Assignment
Every line of the material must be copied exactly.
┄┄┄┄┄┄┄┄┄┄┄┄┄┄┄┄┄┄┄┄
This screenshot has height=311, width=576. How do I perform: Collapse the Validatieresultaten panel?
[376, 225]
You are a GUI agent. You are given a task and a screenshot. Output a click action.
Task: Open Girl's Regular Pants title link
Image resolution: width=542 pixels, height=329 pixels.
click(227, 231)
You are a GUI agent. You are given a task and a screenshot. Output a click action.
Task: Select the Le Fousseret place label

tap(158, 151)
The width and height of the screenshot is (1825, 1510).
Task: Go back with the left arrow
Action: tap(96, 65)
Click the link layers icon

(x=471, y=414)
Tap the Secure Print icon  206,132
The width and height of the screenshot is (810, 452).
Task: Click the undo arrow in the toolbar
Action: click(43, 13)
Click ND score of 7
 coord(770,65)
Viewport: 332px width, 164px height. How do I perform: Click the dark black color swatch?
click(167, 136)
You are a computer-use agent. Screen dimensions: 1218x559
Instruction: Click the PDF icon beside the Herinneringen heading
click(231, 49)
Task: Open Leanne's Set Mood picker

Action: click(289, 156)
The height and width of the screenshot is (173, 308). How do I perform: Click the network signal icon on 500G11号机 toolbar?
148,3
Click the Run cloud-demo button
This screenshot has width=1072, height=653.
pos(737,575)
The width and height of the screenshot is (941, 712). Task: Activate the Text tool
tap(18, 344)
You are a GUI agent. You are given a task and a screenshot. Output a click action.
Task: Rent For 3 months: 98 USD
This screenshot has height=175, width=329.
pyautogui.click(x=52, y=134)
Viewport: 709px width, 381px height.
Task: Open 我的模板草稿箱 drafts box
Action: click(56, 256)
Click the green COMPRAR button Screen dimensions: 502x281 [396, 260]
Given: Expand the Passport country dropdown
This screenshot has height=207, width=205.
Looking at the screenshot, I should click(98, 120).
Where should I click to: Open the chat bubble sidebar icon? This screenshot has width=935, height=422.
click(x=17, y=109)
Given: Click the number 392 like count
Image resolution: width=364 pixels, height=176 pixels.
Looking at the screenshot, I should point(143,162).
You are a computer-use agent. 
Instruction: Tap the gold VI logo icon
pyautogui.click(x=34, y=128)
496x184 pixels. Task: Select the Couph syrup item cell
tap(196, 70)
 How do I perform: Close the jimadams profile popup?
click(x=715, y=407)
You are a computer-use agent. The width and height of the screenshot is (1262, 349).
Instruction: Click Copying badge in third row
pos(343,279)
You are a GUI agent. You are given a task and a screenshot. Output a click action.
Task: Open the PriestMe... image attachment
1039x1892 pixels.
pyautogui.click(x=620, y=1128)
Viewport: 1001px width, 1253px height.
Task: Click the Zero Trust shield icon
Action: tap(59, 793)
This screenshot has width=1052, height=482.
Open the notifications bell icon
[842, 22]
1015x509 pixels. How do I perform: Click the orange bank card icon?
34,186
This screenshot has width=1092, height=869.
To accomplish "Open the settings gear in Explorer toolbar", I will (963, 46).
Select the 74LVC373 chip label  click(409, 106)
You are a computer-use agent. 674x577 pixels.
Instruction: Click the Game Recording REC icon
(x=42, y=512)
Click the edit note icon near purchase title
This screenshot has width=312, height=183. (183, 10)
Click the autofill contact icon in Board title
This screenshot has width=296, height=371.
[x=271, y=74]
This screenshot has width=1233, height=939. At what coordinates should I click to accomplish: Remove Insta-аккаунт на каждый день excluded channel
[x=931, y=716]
┄┄┄┄┄┄┄┄┄┄┄┄┄┄┄┄┄┄┄┄
Answer below
This screenshot has height=311, width=576. How do I perform: Collapse the Validatieresultaten panel?
[376, 225]
You are a GUI agent. You are given a task and a screenshot. Output a click action.
Task: Open Girl's Regular Pants title link
Image resolution: width=542 pixels, height=329 pixels.
click(227, 231)
You are a GUI agent. You are given a task and a screenshot. Output a click action.
Task: Select the Le Fousseret place label

tap(158, 151)
The width and height of the screenshot is (1825, 1510).
Task: Go back with the left arrow
Action: tap(96, 65)
Click the link layers icon

(x=471, y=414)
Tap the Secure Print icon  206,132
The width and height of the screenshot is (810, 452).
Task: Click the undo arrow in the toolbar
Action: click(43, 13)
Click ND score of 7
 coord(770,65)
Viewport: 332px width, 164px height. How do I perform: Click the dark black color swatch?
click(167, 136)
You are a computer-use agent. Screen dimensions: 1218x559
Instruction: Click the PDF icon beside the Herinneringen heading
click(231, 49)
Task: Open Leanne's Set Mood picker

Action: click(289, 156)
The height and width of the screenshot is (173, 308). How do I perform: Click the network signal icon on 500G11号机 toolbar?
148,3
Click the Run cloud-demo button
This screenshot has width=1072, height=653.
pos(737,575)
The width and height of the screenshot is (941, 712). Task: Activate the Text tool
tap(18, 344)
You are a GUI agent. You are given a task and a screenshot. Output a click action.
Task: Rent For 3 months: 98 USD
This screenshot has height=175, width=329.
pyautogui.click(x=52, y=134)
Viewport: 709px width, 381px height.
Task: Open 我的模板草稿箱 drafts box
Action: click(56, 256)
Click the green COMPRAR button Screen dimensions: 502x281 [396, 260]
Given: Expand the Passport country dropdown
This screenshot has height=207, width=205.
Looking at the screenshot, I should click(98, 120).
Where should I click to: Open the chat bubble sidebar icon? This screenshot has width=935, height=422.
click(x=17, y=109)
Given: Click the number 392 like count
Image resolution: width=364 pixels, height=176 pixels.
Looking at the screenshot, I should point(143,162).
You are a computer-use agent. 
Instruction: Tap the gold VI logo icon
pyautogui.click(x=34, y=128)
496x184 pixels. Task: Select the Couph syrup item cell
tap(196, 70)
 How do I perform: Close the jimadams profile popup?
click(x=715, y=407)
You are a computer-use agent. The width and height of the screenshot is (1262, 349).
Instruction: Click Copying badge in third row
pos(343,279)
You are a GUI agent. You are given a task and a screenshot. Output a click action.
Task: Open the PriestMe... image attachment
1039x1892 pixels.
pyautogui.click(x=620, y=1128)
Viewport: 1001px width, 1253px height.
Task: Click the Zero Trust shield icon
Action: tap(59, 793)
This screenshot has width=1052, height=482.
Open the notifications bell icon
[842, 22]
1015x509 pixels. How do I perform: Click the orange bank card icon?
34,186
This screenshot has width=1092, height=869.
To accomplish "Open the settings gear in Explorer toolbar", I will (963, 46).
Select the 74LVC373 chip label  click(409, 106)
You are a computer-use agent. 674x577 pixels.
Instruction: Click the Game Recording REC icon
(x=42, y=512)
Click the edit note icon near purchase title
This screenshot has width=312, height=183. (183, 10)
Click the autofill contact icon in Board title
This screenshot has width=296, height=371.
[x=271, y=74]
This screenshot has width=1233, height=939. At what coordinates should I click to accomplish: Remove Insta-аккаунт на каждый день excluded channel
[x=931, y=716]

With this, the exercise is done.